Apple took the opportunity to announce that it now has more than 50 million iTunes Store customers, and that it sold 20 million songs on Christmas Day 2007 alone.
"We'd like to thank the over 50 million music lovers who have helped the iTunes Store reach this incredible milestone," Eddy Cue, Apple's vice president of iTunes, said in a statement released by Apple. "We continue to add great new features like iTunes Movie Rentals to give our customers even more reason to love iTunes."
The data covered in NPD's research represents music sales in 2007, and excludes wireless -- i.e. cell phone -- sales. As part of its process, NPD counted each CD sold as 12 tracks.
The firm also said that some twenty-nine million consumers "acquired" digital music legally during 2007, specifying the legal online download services such as iTunes. That represents a 5% increase compared to 2006, and that growth was largely driven by consumers age 36 to 50. NPD said that demographic "aggressively acquired digital music-players in 2007."
What about the kids? Youth has long driven music trends since the invention of popular music early in the 20th century. According to NPD, however, kids today are too busy stealing music through P2P networks to actually pay for it in either CD or digital format.

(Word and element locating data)
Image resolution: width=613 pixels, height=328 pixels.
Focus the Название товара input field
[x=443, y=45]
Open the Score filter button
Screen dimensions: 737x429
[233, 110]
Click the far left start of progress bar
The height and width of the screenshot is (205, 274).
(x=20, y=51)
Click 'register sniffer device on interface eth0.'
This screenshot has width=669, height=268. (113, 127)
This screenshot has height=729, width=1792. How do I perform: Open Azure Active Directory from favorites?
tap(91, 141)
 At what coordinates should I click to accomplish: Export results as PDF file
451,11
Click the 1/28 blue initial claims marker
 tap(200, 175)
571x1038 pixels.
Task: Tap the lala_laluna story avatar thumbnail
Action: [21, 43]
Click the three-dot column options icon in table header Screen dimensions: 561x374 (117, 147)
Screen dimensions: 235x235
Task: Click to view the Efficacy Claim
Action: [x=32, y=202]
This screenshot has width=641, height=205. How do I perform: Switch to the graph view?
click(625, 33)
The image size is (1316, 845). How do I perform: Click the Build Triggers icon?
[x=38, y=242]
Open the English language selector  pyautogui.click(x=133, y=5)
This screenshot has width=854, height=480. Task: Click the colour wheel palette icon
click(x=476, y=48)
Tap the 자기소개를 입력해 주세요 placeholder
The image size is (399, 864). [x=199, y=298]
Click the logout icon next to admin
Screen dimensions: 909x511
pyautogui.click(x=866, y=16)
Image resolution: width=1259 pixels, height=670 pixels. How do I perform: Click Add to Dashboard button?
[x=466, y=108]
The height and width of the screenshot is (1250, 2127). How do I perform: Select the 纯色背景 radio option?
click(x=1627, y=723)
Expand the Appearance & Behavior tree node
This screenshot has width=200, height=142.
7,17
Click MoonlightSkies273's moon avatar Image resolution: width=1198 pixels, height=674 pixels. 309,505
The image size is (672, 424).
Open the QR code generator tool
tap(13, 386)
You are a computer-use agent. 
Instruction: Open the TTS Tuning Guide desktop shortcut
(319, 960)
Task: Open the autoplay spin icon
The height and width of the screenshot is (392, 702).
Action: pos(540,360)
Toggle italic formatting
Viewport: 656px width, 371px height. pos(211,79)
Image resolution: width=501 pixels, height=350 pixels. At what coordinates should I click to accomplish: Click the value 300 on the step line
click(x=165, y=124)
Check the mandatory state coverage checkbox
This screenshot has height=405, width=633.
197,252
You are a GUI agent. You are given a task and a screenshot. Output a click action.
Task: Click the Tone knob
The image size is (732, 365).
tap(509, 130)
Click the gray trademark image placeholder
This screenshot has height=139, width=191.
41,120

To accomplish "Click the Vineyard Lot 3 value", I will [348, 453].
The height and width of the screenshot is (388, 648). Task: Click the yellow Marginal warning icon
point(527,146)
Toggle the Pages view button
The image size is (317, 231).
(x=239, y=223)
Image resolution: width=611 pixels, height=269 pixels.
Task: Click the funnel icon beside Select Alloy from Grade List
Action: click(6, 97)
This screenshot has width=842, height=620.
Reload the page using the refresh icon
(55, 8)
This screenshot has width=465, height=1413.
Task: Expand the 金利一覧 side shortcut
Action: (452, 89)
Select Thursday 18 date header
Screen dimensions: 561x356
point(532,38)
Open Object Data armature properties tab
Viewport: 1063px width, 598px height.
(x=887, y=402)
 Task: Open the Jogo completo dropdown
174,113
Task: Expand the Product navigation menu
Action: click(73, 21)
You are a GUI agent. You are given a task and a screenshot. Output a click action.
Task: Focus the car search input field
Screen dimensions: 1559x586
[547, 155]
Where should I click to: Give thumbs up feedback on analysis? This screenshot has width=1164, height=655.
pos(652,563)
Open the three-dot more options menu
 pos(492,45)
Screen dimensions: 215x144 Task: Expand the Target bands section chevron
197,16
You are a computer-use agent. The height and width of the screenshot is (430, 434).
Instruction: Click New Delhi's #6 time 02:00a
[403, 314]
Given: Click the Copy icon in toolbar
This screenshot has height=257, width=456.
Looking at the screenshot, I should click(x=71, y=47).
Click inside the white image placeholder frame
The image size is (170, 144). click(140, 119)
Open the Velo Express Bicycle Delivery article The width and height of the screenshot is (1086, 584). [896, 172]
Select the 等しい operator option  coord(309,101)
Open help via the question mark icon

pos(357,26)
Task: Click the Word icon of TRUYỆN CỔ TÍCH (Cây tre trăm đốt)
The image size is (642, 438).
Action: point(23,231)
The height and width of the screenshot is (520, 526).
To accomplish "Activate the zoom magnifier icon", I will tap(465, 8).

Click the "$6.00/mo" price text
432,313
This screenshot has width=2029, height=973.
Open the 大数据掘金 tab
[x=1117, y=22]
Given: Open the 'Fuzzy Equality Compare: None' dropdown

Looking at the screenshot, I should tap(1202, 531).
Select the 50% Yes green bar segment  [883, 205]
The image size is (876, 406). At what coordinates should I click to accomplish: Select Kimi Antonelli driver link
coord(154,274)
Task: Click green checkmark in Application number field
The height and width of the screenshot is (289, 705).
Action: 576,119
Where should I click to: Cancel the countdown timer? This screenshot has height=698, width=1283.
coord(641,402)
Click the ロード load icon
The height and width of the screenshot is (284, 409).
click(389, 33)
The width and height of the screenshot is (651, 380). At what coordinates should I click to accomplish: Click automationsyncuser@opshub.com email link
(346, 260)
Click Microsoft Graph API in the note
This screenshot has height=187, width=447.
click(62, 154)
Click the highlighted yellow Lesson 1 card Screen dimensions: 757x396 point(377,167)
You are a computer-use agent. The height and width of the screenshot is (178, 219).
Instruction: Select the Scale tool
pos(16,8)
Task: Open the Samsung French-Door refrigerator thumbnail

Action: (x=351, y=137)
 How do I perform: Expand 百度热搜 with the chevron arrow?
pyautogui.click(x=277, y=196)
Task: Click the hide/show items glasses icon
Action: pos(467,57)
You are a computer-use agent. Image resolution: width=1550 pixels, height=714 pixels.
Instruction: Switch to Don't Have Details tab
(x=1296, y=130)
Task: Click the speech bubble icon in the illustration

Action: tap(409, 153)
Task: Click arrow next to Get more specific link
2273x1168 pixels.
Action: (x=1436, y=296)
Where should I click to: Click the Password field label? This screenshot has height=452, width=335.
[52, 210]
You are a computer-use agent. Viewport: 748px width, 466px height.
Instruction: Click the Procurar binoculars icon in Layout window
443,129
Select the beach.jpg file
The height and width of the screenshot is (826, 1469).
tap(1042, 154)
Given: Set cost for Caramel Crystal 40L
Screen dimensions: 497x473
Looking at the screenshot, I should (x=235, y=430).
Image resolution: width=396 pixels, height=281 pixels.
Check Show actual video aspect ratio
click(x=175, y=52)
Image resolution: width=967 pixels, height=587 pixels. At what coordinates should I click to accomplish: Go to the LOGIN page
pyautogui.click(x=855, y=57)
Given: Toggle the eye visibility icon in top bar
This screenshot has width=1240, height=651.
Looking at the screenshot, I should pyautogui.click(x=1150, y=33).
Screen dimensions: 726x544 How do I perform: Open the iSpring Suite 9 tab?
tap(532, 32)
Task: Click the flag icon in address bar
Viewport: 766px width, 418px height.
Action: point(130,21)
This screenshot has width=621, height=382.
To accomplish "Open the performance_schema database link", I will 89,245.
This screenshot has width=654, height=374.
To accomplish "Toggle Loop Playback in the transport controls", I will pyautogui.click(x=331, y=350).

CHALLENGE => According to NPD in the iTunes sales text, why aren't kids paying for music in either CD or digital format?

RESULT OF THIS TASK => NPD says kids today are too busy stealing music through P2P networks to actually pay for it.